Tuesday, October 3, 2006

Dear VW


Dear Volkswagon,

Congratulations on your latest successful advertising campaign. No, not the one with the strange German guy dressed in a white labcoat -- I definitely don’t get that one. I’m talking about the TV commercials where people are just driving along, minding their own business, yapping about a movie or a ski trip, when suddenly, another car comes speeding through the intersection and blindsides the car….not only causing irreparable damage to the vehicle, but also completely ruining their inane conversation.

That’s good advertising and all, I mean, well done on the concept. What I don’t like is the feeling of utter horror that comes over me every time I watch one. It’s too realistic, man! Do I have to re-live my accident four times during Desperate Housewives?

Every time I see the crash and the passengers are jerked all around and slammed into airbags and bashed against windows… I’m thinking, OUCH. Every single time I feel like a gold sedan just hit me on the left, and a shiny black SUV just crushed me on the right -- again. Even the sound is authentic… that screeching, squealing, smashing, scrunching, exploding sound is one I’ll surely never forget – especially when I hear it at every commercial break.

VW, it would be super if you didn’t remind me of the time I whacked my head so hard on the window that I lost my marbles for three weeks. And then in the commercial where the ladies are crying and looking all shell-shocked – that was me! They get out of the car and they’re like holy crap and I’m thinking, yes, yes, HOLY CRAP. Except those actress gals weren’t shaking as hard as me, snooty Midtown Atlanta hipsters weren’t being jerkfaces to them and police weren’t saying “You know this is your fault, right?” to them.

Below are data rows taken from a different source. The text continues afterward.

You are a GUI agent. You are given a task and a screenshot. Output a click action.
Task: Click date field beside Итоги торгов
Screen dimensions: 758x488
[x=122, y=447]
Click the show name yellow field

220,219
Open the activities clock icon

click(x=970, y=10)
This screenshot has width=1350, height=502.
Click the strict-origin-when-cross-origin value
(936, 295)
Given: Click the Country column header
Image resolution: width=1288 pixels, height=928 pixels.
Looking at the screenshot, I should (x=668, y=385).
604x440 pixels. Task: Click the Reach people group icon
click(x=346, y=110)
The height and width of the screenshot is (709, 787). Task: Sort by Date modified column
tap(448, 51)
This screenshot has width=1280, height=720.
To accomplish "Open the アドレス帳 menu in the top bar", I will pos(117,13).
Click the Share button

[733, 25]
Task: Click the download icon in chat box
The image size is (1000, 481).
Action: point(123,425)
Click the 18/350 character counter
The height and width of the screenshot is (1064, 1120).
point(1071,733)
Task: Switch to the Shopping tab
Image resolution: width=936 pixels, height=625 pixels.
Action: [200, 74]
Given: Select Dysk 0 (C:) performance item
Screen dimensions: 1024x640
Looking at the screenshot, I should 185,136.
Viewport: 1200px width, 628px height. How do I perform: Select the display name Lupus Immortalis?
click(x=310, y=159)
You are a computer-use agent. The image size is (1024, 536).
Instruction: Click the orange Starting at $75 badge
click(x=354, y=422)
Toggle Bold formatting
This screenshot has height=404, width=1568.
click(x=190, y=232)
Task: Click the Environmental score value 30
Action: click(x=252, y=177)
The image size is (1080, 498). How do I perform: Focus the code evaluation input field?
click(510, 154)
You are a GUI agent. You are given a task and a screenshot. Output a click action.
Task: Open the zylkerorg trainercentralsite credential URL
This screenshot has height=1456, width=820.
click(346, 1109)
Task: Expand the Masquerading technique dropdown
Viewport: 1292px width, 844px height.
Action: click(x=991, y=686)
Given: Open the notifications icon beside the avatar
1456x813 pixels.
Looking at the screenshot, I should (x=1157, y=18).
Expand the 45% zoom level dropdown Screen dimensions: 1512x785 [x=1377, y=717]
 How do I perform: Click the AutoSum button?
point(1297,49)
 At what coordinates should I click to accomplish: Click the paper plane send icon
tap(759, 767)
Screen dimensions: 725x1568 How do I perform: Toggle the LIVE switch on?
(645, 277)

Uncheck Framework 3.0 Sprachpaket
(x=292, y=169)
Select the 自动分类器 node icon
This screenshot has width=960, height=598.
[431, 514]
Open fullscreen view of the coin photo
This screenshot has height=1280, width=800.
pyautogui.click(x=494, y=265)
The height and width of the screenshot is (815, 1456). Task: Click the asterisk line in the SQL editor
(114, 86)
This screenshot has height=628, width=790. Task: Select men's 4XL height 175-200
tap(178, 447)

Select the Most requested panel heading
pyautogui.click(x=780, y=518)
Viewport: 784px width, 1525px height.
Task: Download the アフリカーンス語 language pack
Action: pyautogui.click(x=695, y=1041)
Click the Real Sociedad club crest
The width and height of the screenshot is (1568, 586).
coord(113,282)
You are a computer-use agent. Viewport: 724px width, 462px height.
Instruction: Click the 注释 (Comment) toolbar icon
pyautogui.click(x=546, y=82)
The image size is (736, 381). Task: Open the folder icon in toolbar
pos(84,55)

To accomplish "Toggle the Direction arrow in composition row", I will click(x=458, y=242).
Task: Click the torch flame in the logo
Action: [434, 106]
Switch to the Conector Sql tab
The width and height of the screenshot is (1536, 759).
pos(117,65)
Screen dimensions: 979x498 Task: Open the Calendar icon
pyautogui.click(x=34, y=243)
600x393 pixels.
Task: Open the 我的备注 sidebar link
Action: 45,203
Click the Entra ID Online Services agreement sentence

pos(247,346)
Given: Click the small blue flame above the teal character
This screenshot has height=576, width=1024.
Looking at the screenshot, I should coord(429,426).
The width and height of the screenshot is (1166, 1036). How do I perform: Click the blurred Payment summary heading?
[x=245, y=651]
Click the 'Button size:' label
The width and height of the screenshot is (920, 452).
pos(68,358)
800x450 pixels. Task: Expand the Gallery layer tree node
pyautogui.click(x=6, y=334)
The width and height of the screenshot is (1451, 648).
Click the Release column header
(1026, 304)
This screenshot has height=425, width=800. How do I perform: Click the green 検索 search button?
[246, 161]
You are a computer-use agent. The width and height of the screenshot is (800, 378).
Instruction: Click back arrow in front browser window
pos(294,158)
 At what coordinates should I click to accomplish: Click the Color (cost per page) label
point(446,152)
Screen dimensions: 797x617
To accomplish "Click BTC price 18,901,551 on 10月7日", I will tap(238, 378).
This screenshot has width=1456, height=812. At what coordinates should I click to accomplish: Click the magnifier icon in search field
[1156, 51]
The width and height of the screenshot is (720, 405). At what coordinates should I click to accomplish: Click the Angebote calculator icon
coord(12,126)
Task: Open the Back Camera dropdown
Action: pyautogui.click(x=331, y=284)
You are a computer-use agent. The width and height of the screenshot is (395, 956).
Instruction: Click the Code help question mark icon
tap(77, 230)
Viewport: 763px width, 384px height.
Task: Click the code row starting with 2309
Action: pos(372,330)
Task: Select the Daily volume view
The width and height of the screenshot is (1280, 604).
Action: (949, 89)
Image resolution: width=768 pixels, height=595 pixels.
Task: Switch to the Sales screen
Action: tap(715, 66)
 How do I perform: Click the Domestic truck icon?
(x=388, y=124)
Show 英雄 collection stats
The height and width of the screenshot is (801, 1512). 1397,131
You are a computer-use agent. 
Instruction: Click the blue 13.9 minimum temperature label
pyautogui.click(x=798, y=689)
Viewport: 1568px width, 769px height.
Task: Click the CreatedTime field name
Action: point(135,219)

Also, none of those ladies in the commercials post-accident were seen twirling around in circles on the sidewalk holding their prized football… from experience, I know things like that can happen. Try to share some of the after-effects next time.

Thanks, VW, for making me want to vom every time I see your advertising. I don't get a warm fuzzy feeling when I think about your cars... and I don't want to buy one as a result of this campaign. Then again, I moved to NYC and don’t intend to do any driving for a while. It’s best for everyone.